Homework 7: Investigating XML, HTML and JSON

Introduction

For this assignment, I gathered three pieces of information about three different books and created an XML, JSON, and HTML file containing the books’ authors’ names and whether the book had clarity of style, and its brevity. In some cases, an author may have written specific chapters. In those instances, the individual author was judged on their clarity and brevity. Each file was read and the information was loaded into a dataframe.

Reading HTML file

bookshtml<-read_html("https://raw.githubusercontent.com/greerda/Data607/main/books.html")
bookshtml

## {html_document}
## <html>
## [1] <head>\n<meta http-equiv="Content-Type" content="text/html; charset=UTF-8 ...
## [2] <body>\n\t\t\t<table border="1">\n<thead><tr>\n<th>Author</th>\n\t\t\t\t\ ...

Reading XML file

booksxml <-read_html("https://raw.githubusercontent.com/greerda/Data607/main/books.xml")
booksxml

## {html_document}
## <html>
## [1] <body><root><books title="Design Patterns"><author author="Freeman"><attr ...

Reading JSON file

booksjson <-fromJSON("https://raw.githubusercontent.com/greerda/Data607/main/books.json")
booksjson

##             title                                Author
## 1 Design Patterns Freeman, Friedman, Yes, Yes, Yes, Yes
## 2      C++ Primer        Lippman, Lajoe, No, No, No, No
## 3          JQuery         York, Smith, No, Yes, No, Yes

Comparison of JSON and XML Dataframes

all.equal(booksjson,booksxml)

##  [1] "Names: 2 string mismatches"                                                            
##  [2] "Attributes: < Length mismatch: comparison on first 1 components >"                     
##  [3] "Attributes: < Component \"class\": Lengths (1, 2) differ (string compare on first 1) >"
##  [4] "Attributes: < Component \"class\": 1 string mismatch >"                                
##  [5] "Component 1: Modes: character, externalptr"                                            
##  [6] "Component 1: Lengths: 3, 1"                                                            
##  [7] "Component 1: target is character, current is externalptr"                              
##  [8] "Component 2: Modes: list, externalptr"                                                 
##  [9] "Component 2: Lengths: 3, 1"                                                            
## [10] "Component 2: current is not list-like"
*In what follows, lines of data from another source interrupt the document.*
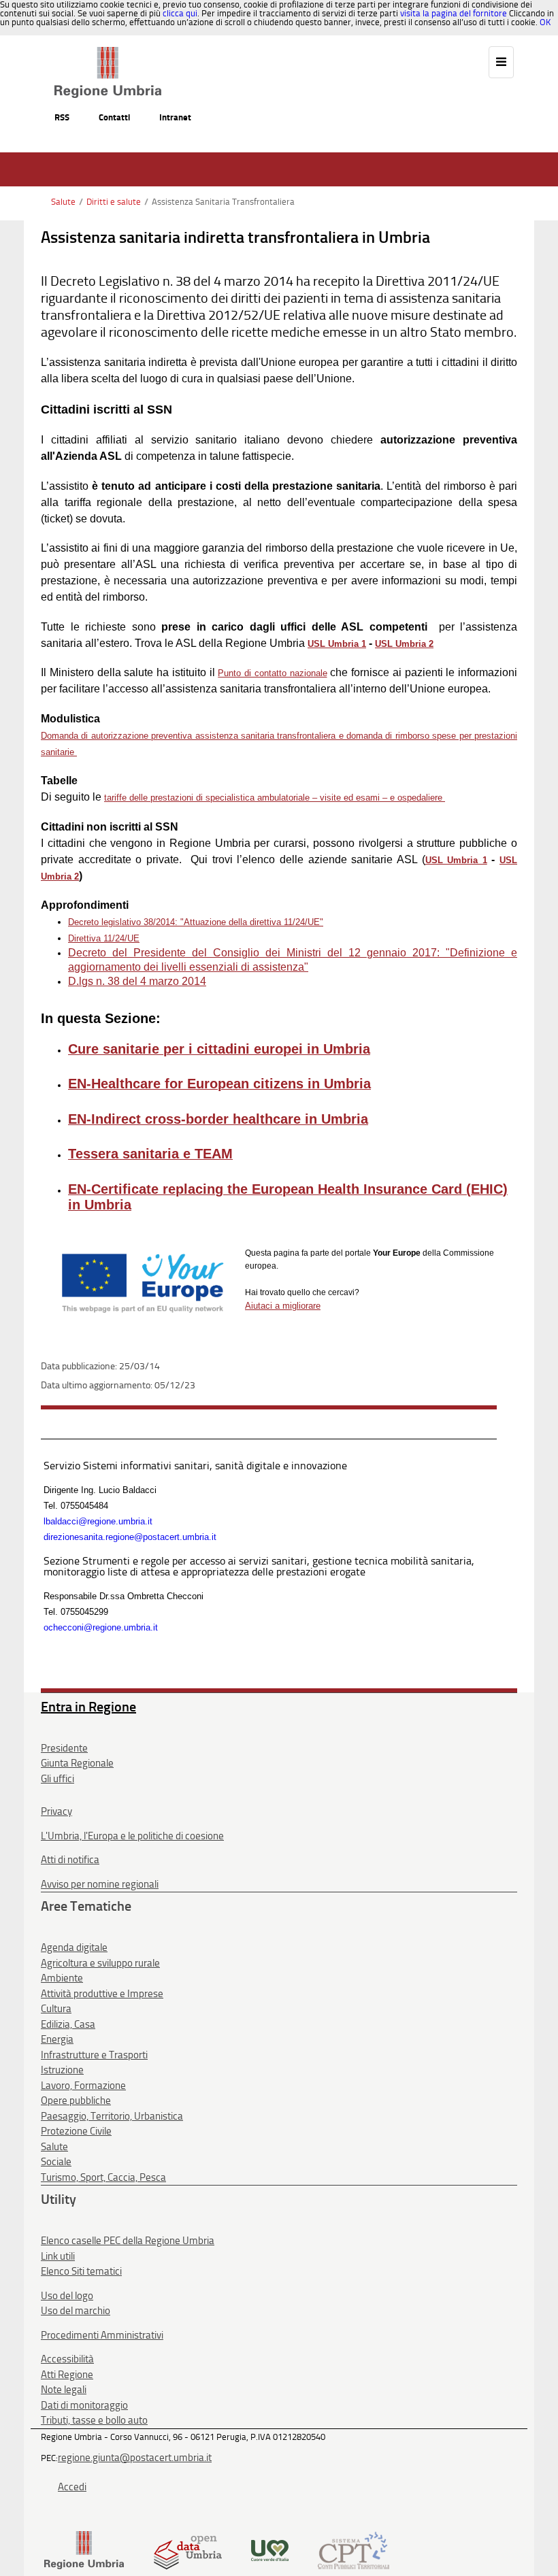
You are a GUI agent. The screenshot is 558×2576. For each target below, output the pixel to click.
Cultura (56, 2009)
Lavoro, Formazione (83, 2085)
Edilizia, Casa (68, 2024)
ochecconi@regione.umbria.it (101, 1627)
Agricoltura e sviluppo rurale (100, 1963)
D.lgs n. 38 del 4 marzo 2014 (137, 981)
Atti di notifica (70, 1860)
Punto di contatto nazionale (272, 673)
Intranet (175, 117)
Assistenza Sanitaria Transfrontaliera (223, 202)
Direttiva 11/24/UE (104, 938)
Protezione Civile (76, 2131)
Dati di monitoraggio (84, 2405)
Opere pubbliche (76, 2100)
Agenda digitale (74, 1947)
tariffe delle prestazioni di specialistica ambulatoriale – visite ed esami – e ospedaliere (274, 797)
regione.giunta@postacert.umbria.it (135, 2458)
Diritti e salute (113, 202)
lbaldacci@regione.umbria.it (98, 1521)
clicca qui (180, 13)
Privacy (56, 1811)
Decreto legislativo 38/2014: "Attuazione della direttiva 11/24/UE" (195, 922)
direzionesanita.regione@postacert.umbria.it (130, 1537)
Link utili (58, 2256)
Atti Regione (67, 2375)
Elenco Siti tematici (81, 2271)
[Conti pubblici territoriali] (353, 2549)
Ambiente (62, 1978)
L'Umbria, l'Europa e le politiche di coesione (132, 1836)
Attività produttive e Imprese (102, 1994)
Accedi (72, 2487)
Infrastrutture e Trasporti (94, 2055)
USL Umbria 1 (337, 644)
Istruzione (62, 2070)
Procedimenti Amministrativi (102, 2335)
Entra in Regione (88, 1707)
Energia (57, 2039)
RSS (61, 117)
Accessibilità (67, 2359)
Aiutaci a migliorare (283, 1306)
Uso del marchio (75, 2311)
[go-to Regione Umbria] (107, 53)
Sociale (56, 2162)
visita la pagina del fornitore (453, 13)
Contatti (114, 117)
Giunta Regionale (77, 1763)
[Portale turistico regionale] (270, 2549)
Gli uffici (57, 1779)
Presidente (64, 1748)
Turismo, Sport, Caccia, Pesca (103, 2177)
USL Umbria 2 (404, 644)
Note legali (63, 2389)
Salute (63, 202)
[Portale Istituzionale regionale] (84, 2549)
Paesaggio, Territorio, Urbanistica (112, 2116)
Comparison of JSON and HTML Dataframes

all.equal(booksjson,bookshtml)

##  [1] "Names: 2 string mismatches"                                                            
##  [2] "Attributes: < Length mismatch: comparison on first 1 components >"                     
##  [3] "Attributes: < Component \"class\": Lengths (1, 2) differ (string compare on first 1) >"
##  [4] "Attributes: < Component \"class\": 1 string mismatch >"                                
##  [5] "Component 1: Modes: character, externalptr"                                            
##  [6] "Component 1: Lengths: 3, 1"                                                            
##  [7] "Component 1: target is character, current is externalptr"                              
##  [8] "Component 2: Modes: list, externalptr"                                                 
##  [9] "Component 2: Lengths: 3, 1"                                                            
## [10] "Component 2: current is not list-like"

Comparison of HTML and XML Dataframes

all.equal(bookshtml,booksxml)

## [1] TRUE

Conclusion: Are the Dataframes Identical?

The HTML and XML files are equal in R but not identical. It makes sense that they are recognized as equal in R because XML and HTML are based on the same Standard Generalized Markup Language ISO standard. Therefore you can use the same tactics and techniques to extract the data from each file type. They aren’t identical because of the inherent differences between XML and HTML.

The XML/HTML files are not equal to the JSON. JSON has a much different syntax and structure in comparison either XML or HTML.

structures.